Thursday, February 14, 2008

Falsifying Data II: Hits, Runs, Errors

Or, More Favorites

3. Someone does an experiment five times. It works once. They report it worked.
Problems: Irreproducible. But many, many perfectly valid results are more or less irreproducible, or can only be done under the same exact circumstances. These are what we call 'non-robust' results. Probably more likely to slip through. I personally think cherry-picking is the worst: the person who does it knows that their result is probably not the real one, and maliciously chooses to hide a valid part of their data set. Somehow it seems nastier to cheat than to lie outright. I suppose because it's more devious than baldfaced. Of course, the fact that I spent six months trying to replicate someone's cherrypicked data has nothing to do with it, oh no...

4. Someone makes a mistake and doesn't catch it in time.

These fall into two camps: Honest (also Kind of Honest, Or We Were Really Sloppy), and Not.

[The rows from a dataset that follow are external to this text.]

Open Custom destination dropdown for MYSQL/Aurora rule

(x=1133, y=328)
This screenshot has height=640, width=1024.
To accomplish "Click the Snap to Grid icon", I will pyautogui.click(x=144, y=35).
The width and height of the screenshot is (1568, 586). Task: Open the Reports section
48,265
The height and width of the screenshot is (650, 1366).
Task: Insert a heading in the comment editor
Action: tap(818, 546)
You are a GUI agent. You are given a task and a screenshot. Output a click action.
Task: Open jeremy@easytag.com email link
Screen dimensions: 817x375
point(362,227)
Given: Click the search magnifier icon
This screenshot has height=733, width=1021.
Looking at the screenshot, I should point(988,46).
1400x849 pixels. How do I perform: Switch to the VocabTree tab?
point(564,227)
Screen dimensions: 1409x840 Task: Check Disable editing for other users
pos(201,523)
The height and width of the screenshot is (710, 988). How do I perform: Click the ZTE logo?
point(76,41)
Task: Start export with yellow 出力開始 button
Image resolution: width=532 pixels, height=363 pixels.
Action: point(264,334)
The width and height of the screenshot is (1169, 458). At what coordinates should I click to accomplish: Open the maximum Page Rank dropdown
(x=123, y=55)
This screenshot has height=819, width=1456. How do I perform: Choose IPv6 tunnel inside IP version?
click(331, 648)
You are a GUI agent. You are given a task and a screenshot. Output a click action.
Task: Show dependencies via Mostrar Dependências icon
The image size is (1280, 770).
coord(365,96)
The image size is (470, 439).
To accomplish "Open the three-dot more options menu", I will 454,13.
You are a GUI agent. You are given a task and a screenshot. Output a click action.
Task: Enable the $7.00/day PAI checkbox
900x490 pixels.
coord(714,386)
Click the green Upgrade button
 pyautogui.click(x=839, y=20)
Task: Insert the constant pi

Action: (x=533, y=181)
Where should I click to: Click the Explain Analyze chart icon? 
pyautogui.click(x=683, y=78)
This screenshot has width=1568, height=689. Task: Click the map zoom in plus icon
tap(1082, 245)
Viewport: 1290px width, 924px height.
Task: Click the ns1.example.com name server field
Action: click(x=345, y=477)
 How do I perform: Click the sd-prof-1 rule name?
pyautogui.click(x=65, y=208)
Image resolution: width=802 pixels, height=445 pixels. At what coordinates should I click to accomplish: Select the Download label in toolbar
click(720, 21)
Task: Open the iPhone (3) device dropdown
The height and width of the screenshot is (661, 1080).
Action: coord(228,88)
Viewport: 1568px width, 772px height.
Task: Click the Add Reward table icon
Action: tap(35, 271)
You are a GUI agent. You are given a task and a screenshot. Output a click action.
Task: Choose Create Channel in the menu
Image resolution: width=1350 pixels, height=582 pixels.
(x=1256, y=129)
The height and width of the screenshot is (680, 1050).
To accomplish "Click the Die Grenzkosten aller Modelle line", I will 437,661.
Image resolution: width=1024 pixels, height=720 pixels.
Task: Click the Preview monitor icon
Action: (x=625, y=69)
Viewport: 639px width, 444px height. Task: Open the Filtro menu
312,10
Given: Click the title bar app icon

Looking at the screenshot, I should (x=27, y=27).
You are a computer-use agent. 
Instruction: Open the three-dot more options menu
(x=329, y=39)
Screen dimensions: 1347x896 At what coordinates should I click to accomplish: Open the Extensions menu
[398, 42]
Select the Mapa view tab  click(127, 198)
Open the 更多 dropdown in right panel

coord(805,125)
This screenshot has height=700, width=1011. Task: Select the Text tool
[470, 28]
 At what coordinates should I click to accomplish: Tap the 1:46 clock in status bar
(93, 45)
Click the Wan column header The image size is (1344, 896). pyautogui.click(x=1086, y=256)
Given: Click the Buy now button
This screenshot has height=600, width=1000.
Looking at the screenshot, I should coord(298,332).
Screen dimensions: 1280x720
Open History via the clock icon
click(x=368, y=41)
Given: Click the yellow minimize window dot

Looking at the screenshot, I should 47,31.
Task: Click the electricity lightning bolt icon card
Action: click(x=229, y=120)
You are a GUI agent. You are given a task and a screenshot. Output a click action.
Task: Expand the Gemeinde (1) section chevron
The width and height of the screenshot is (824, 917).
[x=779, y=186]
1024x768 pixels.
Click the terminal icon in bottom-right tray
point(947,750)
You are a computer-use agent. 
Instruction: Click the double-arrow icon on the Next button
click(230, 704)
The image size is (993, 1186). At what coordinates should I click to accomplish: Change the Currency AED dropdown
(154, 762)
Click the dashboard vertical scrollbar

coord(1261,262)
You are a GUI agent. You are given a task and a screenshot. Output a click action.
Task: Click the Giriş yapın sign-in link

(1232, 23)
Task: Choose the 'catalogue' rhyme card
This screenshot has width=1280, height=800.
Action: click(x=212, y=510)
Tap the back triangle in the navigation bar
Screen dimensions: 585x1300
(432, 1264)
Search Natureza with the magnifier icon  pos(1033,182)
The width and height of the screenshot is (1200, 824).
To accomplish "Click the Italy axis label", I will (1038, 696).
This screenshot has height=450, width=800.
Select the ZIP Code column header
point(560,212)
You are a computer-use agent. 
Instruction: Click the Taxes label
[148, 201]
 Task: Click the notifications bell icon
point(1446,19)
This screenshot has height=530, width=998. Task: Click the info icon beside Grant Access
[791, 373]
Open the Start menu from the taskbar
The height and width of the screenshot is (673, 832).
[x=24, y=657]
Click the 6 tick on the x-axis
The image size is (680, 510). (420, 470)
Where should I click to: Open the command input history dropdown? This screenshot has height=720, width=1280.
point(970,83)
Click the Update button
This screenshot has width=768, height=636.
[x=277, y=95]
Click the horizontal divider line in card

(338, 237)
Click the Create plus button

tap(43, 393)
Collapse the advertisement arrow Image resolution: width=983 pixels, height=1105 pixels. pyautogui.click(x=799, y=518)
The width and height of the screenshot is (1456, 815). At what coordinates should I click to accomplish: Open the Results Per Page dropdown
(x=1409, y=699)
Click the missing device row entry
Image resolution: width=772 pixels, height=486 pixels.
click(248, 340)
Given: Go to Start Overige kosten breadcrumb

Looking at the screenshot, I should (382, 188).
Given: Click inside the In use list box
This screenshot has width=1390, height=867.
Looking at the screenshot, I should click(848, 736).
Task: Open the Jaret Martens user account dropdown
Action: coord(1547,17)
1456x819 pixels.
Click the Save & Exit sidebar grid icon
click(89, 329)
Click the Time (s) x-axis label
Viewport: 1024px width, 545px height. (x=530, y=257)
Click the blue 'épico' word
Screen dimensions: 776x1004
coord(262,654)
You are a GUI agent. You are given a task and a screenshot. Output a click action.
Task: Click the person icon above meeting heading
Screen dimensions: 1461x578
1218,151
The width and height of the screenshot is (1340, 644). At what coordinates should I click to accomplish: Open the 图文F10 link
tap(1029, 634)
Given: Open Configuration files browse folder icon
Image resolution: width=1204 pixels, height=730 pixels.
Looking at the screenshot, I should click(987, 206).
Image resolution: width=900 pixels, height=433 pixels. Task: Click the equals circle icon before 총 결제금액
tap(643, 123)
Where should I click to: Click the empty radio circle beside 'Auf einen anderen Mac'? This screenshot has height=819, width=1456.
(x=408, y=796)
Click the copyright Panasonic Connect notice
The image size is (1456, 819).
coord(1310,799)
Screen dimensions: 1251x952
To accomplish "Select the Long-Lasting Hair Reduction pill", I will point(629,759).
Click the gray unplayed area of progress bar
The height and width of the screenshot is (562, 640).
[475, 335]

Good retraction: Oops, we made a mistake; we're sorry that we misinterpreted our data. Thanks to so-and-so for setting us straight. (Although part of the problem is that high-profile papers take shortcuts, but that's another problem.) Bad retraction: Oops, we got caught.

My lab, on the other hand, just discovered that an artefact caused a 10-fold error in a value we reported. Erratum? No way.


Some of you fine readers maintain that outright fakery is worse. And I agree intellectually. But personally, I must say I find the other kinds much more inconvenient.